In conclusion, as signs of the caries process become recognized as a physiological continuum ranging from microporosity to cavitation, caries lesion diagnosis made an important shift from focusing only on cavitation and expensive, time-consuming surgical repair to identifying early signs of demineralization to allow the opportunity for nonsurgical intervention. To that end, improvements have been made on current caries methods of diagnosis. The ICCMS approach coupled with the ICDAS criteria for visual examination and when indicated for radiographic examination should be followed to assess the extent and severity of caries lesions, represents the most current approach for diagnosing and managing caries, it's a dynamic approach that is open to change as new information comes available. Further research and progress in the classification of caries lesions can continue to improve diagnosis for all ages of patients.
And one final piece, here's one additional video that you might find useful. It's a short animation that highlights key steps in the initiation and development of the proximal lesion and how it can progress further if left unchecked.
Let's conclude this section by discussing how this information can help you in your practice. First, fully understanding information regarding caries diagnosis as well as the appropriate prevention strategies involved in the caries process will help you identify evidence-based and scientifically-supported interventions to reduce subsurface mineral loss and making decisions regarding your patients' at-home care and reduction of caries risk.

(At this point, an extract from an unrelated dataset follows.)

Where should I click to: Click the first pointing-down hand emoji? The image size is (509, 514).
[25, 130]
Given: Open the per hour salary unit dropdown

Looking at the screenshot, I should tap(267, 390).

Second, information about the caries diagnosis, along with appropriate prevention strategies, when communicated at the level of the patient, can be a powerful tool in driving compliance and overall adherence to your at-home oral care recommendations. Describing how caries develop, as well as how they are recorded and tracked over time, while making the connection to your specific recommendation instills a strong sense of trust and confidence in patients and can be far more powerful than simply instructing patients to brush more often. Thank you very much.